Switzerland is a particularly interesting case, with production emissions falling 11%, but consumption emissions increasing by 44% since 1990. On the flip side, while the Netherlands’ production emissions have only decreased by 3%, their consumption emissions have actually decreased by a much larger 22%.
China and India have both seen dramatic increases in emissions since 1990. Despite the massive expansion of exports, particularly from China, their emissions are still mostly due to domestic consumption. China’s production emissions have increased by 430%, while their consumption emissions have increased by a slightly lower 400%. Similarly, India’s production emissions have increased by 349% and their consumption emissions by 319%.
Since 2007, however, imported carbon emissions have remained roughly constant in the UK and actually declined slightly in the US. There is not much evidence that reductions over the past decade have been offset by outsourcing of manufacturing in most countries.
CO2 exports from China have actually decreased by around 25% from their peak in 2007, though they are still increasing in India. Some of this is due to growing imports of goods to China and India associated with an expanding middle class, which helps balance out CO2 exports.
In general, developed countries with lower per-capita emissions will have a higher portion of their CO2 emissions from imports and lower counterbalancing CO2 emissions from their exports.
The figure above, from Steve Davis’ 2010 paper, shows the flow of CO2 embodied in trade between countries. While somewhat dated, as it uses 2004 trade data, it clearly shows the large flows of CO2 out of China and into the US, Europe, and Japan. At that time, the US was a net exporter of CO2 to Europe, with the CO2 intensity of its exports exceeding its imports.
These estimates of the CO2 embodied in trade are subject to a relatively high level of uncertainty, particularly for smaller countries, and independent national-level estimates do not always agree perfectly with the global dataset discussed here.
§ Conclusion
National emissions inventories that only account for CO2 emitted within national borders exclude large CO2 transfers associated with international trade. These transfers have grown dramatically since the early 1990s, accounting for a growing share of total consumption emissions of most developed countries.

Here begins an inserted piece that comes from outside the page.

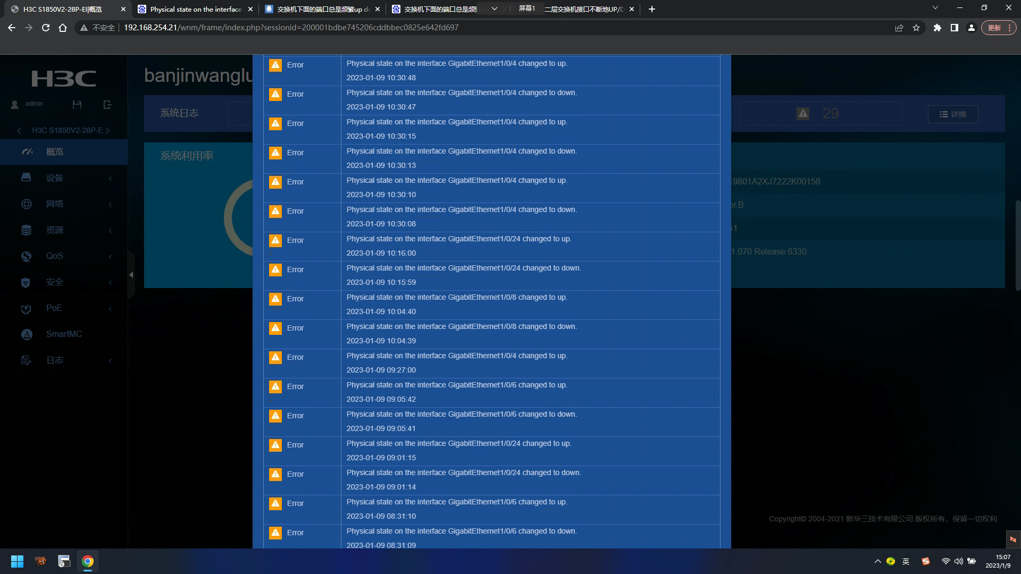The height and width of the screenshot is (574, 1021).
Task: Expand the 日志 menu chevron
Action: 110,361

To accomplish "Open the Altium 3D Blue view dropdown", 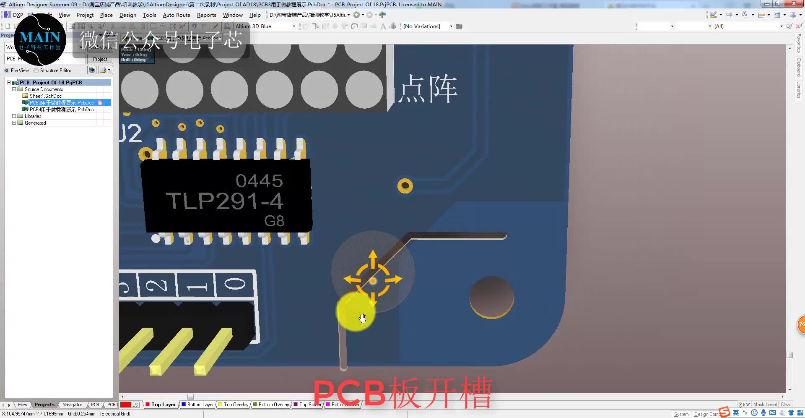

This growth in consumption emissions in developed countries has hampered overall progress to cut total CO2 emissions over the past few decades. Once the CO2 imports are considered, the decarbonisation achieved by many developed countries is much smaller than would otherwise appear.
Since the recent financial crisis of 2007/2008, however, net CO2 emissions from trade have remained relatively flat for many countries, or even declined. Net CO2 imports in developed countries have decreased around 29% since 2007, driven in part by increasing imports of developed country goods into developing countries.